PROBLEM:
Repeat, exactly and alone, every line from the line that contains "The width and height of the screenshot is (517, 400)." to the end of the entries.

RECORDS SHOWN:
────────────────

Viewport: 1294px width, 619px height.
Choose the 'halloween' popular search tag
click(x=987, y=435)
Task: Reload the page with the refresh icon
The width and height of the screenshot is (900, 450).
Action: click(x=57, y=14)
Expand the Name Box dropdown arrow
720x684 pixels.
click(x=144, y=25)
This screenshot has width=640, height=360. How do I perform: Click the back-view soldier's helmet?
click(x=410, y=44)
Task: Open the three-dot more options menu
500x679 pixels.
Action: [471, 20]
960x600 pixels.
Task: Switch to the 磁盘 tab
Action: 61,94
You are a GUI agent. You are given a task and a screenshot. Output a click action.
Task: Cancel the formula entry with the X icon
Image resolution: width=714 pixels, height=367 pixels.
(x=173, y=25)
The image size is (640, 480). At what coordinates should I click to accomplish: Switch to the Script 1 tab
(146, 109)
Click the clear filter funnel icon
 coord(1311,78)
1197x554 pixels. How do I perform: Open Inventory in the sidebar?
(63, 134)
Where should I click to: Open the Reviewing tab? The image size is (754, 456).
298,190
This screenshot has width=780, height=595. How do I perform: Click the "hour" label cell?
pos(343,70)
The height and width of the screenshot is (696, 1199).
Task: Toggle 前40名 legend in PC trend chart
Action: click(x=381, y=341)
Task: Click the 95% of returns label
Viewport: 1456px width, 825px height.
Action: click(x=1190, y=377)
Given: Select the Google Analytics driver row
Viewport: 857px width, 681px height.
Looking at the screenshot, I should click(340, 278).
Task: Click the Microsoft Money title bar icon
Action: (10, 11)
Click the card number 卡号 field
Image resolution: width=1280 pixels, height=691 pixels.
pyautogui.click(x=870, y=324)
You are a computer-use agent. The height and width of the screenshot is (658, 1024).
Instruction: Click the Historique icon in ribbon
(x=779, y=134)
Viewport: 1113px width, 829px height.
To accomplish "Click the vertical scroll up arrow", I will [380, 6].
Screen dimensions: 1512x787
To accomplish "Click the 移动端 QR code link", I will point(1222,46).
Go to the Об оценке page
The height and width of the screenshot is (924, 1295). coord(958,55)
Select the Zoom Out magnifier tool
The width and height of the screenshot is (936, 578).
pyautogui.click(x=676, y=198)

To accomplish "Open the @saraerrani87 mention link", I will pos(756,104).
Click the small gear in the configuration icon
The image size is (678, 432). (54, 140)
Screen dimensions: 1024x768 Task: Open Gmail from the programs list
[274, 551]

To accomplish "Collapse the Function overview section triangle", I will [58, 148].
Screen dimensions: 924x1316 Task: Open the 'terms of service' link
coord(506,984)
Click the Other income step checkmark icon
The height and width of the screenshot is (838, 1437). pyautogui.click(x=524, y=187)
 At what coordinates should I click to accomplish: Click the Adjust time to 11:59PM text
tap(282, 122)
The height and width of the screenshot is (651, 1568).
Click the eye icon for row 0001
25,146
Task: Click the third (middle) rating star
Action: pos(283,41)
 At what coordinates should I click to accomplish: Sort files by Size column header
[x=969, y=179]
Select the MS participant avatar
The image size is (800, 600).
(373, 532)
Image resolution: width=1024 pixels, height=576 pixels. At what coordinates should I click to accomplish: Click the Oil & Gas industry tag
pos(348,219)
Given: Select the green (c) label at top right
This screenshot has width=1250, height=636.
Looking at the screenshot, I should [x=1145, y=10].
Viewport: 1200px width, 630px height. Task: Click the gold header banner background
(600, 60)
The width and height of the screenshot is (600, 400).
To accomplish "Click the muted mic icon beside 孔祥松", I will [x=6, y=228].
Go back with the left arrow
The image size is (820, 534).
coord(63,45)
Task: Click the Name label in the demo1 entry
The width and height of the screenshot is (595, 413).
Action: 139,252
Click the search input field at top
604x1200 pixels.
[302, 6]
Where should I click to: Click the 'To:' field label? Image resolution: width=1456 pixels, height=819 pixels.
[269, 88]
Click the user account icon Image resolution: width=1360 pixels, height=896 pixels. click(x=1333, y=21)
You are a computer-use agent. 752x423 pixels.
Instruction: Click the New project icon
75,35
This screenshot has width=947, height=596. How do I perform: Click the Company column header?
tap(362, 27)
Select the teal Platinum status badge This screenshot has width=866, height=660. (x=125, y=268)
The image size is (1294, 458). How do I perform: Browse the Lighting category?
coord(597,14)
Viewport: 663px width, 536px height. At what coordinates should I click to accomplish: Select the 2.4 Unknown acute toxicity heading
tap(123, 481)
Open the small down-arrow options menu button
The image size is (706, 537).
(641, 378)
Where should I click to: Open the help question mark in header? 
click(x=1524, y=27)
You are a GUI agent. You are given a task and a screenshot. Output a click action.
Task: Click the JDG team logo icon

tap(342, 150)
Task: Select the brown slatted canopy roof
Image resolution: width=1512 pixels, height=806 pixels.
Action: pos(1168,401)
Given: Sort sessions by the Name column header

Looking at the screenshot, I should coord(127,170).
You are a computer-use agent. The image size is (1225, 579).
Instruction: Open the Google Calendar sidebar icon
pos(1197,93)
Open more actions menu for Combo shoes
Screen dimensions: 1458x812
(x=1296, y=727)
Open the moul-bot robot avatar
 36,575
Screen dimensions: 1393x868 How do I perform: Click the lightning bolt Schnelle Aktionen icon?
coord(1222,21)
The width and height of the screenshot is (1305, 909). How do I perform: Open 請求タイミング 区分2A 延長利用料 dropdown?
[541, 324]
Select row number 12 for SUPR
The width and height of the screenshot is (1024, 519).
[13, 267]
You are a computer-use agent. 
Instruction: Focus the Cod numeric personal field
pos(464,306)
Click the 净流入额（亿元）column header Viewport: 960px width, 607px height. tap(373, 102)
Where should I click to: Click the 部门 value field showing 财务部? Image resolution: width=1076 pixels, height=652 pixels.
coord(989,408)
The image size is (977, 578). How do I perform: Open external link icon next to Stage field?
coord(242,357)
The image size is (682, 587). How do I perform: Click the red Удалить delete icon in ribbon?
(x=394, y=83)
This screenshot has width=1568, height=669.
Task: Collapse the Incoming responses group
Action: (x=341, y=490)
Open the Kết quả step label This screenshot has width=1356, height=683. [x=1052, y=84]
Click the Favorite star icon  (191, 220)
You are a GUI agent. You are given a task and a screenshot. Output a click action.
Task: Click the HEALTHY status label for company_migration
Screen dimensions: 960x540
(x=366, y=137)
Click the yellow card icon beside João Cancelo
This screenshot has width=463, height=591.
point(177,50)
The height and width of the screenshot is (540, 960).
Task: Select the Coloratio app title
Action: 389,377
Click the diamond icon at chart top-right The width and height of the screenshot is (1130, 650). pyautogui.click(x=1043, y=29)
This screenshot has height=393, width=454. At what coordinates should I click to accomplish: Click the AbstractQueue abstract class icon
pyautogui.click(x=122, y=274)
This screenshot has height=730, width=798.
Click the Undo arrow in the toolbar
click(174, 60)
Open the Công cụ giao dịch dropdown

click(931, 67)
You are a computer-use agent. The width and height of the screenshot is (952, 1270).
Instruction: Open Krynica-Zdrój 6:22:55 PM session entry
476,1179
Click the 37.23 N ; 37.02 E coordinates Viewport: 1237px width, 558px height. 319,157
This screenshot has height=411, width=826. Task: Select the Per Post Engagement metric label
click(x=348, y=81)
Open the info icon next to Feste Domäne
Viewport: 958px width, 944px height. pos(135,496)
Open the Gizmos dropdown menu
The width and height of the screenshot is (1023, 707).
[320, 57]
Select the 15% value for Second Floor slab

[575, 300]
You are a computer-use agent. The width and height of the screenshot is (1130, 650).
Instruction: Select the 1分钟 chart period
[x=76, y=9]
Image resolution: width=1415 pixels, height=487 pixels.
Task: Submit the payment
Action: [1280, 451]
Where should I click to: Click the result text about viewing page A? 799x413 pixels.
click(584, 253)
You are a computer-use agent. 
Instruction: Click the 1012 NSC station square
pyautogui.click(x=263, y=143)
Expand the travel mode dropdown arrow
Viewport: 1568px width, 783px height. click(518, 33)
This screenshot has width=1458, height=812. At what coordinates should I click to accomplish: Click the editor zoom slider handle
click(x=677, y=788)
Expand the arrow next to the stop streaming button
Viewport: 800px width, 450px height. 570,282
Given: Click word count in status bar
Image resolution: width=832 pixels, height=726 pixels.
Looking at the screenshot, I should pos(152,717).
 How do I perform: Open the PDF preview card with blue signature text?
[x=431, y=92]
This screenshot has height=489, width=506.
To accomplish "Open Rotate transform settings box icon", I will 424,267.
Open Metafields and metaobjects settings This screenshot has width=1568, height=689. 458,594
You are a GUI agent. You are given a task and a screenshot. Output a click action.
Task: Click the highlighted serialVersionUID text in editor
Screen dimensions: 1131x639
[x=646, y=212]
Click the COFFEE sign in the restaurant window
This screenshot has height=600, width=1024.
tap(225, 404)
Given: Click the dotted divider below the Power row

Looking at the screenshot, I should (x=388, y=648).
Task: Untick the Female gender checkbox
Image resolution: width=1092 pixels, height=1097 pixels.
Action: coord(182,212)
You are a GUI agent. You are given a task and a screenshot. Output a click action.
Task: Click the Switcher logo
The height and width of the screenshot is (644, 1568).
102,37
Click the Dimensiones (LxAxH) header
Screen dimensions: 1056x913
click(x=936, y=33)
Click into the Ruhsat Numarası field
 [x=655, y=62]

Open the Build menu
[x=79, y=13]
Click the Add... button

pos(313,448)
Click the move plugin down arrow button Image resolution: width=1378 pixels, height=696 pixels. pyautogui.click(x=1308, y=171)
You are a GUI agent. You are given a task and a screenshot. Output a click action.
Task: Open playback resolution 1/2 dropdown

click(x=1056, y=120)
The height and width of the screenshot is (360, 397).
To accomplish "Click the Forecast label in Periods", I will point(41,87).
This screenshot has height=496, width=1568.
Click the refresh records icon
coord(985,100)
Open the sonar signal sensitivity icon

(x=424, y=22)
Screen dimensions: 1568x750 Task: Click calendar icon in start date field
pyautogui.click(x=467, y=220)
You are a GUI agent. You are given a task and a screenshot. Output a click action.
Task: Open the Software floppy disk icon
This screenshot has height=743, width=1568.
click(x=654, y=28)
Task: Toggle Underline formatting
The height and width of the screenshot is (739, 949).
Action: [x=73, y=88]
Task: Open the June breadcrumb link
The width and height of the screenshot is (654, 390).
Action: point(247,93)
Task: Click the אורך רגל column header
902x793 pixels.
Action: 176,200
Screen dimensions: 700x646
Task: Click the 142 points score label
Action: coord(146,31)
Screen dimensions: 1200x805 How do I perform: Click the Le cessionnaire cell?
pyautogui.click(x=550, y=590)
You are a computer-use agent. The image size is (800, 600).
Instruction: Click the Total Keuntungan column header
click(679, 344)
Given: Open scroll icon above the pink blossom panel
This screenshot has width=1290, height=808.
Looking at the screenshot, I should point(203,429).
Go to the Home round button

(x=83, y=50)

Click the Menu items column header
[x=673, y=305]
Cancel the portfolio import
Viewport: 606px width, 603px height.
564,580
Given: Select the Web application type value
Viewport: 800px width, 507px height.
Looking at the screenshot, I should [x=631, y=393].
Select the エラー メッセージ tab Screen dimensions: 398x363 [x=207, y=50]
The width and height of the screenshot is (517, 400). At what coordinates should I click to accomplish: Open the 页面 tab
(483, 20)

────────────────

EXERCISE OUTPUT:
The width and height of the screenshot is (517, 400). At what coordinates should I click to accomplish: Open the 页面 tab
(483, 20)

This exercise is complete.